Somewhat incredibly, it turned out just fine. Mayonnaise is tricky (apparently) because if it doesn't emulsify properly, it separates into an unpleasant mixture of egg yolk and oil that nobody even wants to look at much less eat. I followed the instructions, however, and added the oil very slowly. Drop by drop. For half an hour. I am not completely sure it was worth half an hour to make mayonnaise when I could have just had peanut butter and jelly, but I am unemployed. I have time.

It tasted slightly too lemony in the end, but at least it tasted like lemony mayonnaise, rather than lemony egg-oil mixture. I was so proud of myself that I put the remainder in a container and saved it, even though I knew I was not going to use it before it went bad, since it goes bad within a couple of days when it's homemade.

I guess I was feeling proactive today, because I hauled it out of the fridge again to chuck it before it had a chance to get foul. And I discovered that even when it's still good, day-old mayonnaise does not appeal.


Blegh. Good thing I satisfied my tuna sandwich craving yesterday.

5 comments:

Ivan said...

blech.

Anonymous said...

It looks a bit too yellow. Guess that might account for the overly overt lemon taste.

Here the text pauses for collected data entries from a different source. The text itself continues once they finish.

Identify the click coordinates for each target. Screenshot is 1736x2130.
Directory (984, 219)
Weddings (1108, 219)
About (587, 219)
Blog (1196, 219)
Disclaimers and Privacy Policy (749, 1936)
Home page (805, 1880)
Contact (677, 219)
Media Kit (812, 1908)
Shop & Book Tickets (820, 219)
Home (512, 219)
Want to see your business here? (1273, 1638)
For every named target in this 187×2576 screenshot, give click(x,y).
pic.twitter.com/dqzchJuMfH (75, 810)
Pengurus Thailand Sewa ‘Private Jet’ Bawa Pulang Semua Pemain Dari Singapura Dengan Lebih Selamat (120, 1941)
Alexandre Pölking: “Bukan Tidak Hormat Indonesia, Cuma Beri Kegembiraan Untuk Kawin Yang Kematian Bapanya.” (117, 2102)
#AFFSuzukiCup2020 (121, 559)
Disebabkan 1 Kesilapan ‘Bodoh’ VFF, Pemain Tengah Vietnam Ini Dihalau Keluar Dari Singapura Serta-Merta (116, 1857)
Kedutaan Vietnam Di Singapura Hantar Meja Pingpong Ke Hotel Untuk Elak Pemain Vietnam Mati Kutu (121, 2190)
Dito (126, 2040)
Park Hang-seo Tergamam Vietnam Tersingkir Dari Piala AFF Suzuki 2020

Glad you have had the experience - it may come in handy sometime (can't exactly think of what situation would call for quickly creating mayonnaise, but there must be something...like the Queen of England is in town and wants to drop by for a tuna sandwich).

Christi said...

Why... is it yellow? >,< ewwww.

I'm glad your adventures in mayonnaise didn't leave you permanently scarred, however. But I will fully admit that my desire for tuna sandwich would have ended with the fact that the mayo was past its expiration date (general gasp) and I would have either dealt with PB&J or gone out to buy more mayonnaise. Either situation leads to food in mah belly faster than hand making the mayonnaise. Which is of course my only requisite. ^_^

Unknown said...

ahhh....why?

Simon said...

If it makes anyone feel better, the yellow color is completely normal. It's from the egg yolk. It gets lighter the more vinegar or lemon juice you add. It's the store-bought kind that's unnatural, really. It just looks a lot better.